**Document text**
———

Friday, November 21, 2014

Should You Borrow from Your 401(k)?

You may be tempted to take a loan from your employer sponsored retirement account.  Payments will be deducted automatically from your pay check and you have five years to repay (longer if the proceeds will be used for a down payment on a first-time home).  The interest rate may be low (often, one or two percent above the prime rate) and the paperwork is minimal.  Not so fast.... you need to understand the ramifications of what you are about to do.

My blog posting of 12/29/11, titled “How is Your 401(k) Doing?” advised against borrowing from your 401(k) even if your plan makes loans easy to get.  The posting also advised treating your 401(k) as one of your prized possessions.  Your 401(k) plan may be the deciding factor in determining when you can retire and how comfortable your retirement will be.  It is not wise to borrow from your future to pay for current obligations.
Some of the downsides of borrowing from your retirement account are:

·       The outstanding loan must be repaid within 60 days should you or your employer terminate your employment.  If not repaid the loan will be treated as a taxable distribution and subject to a 10 percent tax penalty if you are under age 59 ½.

———

**Required tasks**
A. Extract the part of the 401(k) post starting with "My blog posting" and going on through "for current obligations.".
B. Continue the post on borrowing from a 401(k) from the point where it stops.
The records that follow have nothing to do with the 401(k) post.

**Supplied data**
———

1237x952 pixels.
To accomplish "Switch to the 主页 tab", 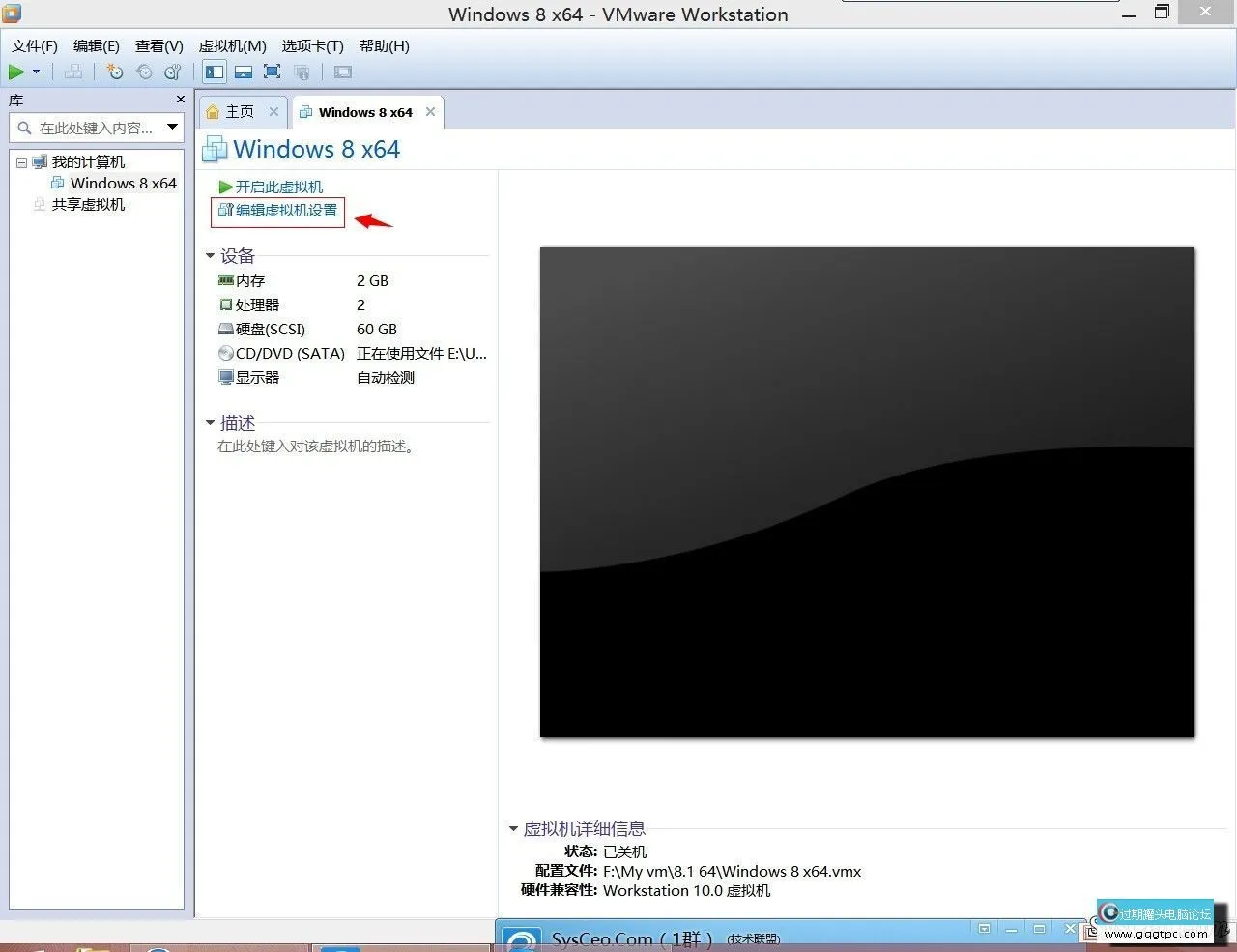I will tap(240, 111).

———

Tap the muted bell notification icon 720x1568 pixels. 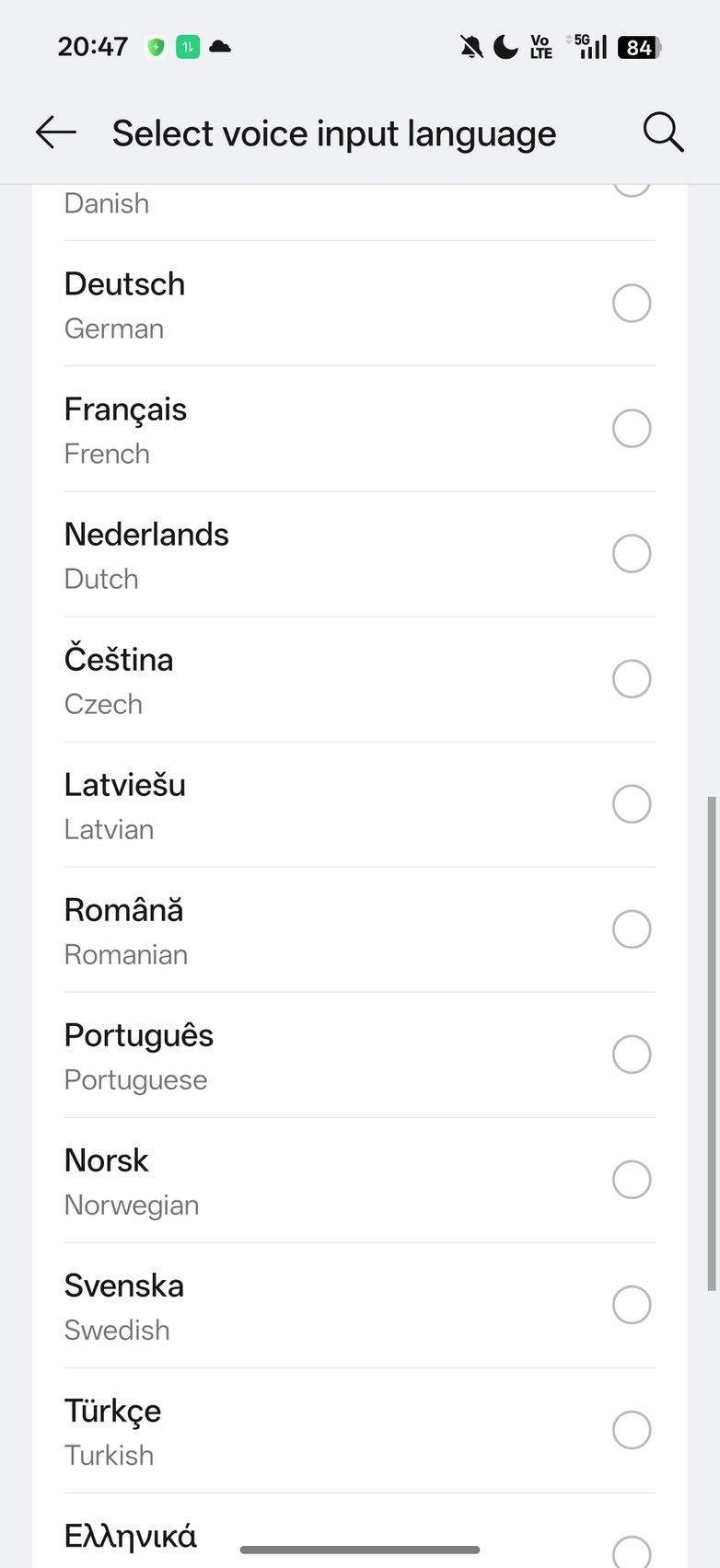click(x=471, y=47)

———

**Outputs**
A.
My blog posting of 12/29/11, titled “How is Your 401(k) Doing?” advised against borrowing from your 401(k) even if your plan makes loans easy to get.  The posting also advised treating your 401(k) as one of your prized possessions.  Your 401(k) plan may be the deciding factor in determining when you can retire and how comfortable your retirement will be.  It is not wise to borrow from your future to pay for current obligations.

B.
·       You will need to have other funds to pay the taxes due which will be payable by April 15 of the year following the year of distribution.  Using retirement funds to pay the taxes will increase the 10 percent penalty.

·       There are lost opportunity costs while the loan is in force as you may be prohibited from making contributions to the plan during this time.  Your interest payments on the loan will be credited to your account, but that may be less than the investment returns you would have otherwise received.

·       Payments on the loan will be deducted from your pay each month, and you generally cannot stop this even if you should incur a financial hardship.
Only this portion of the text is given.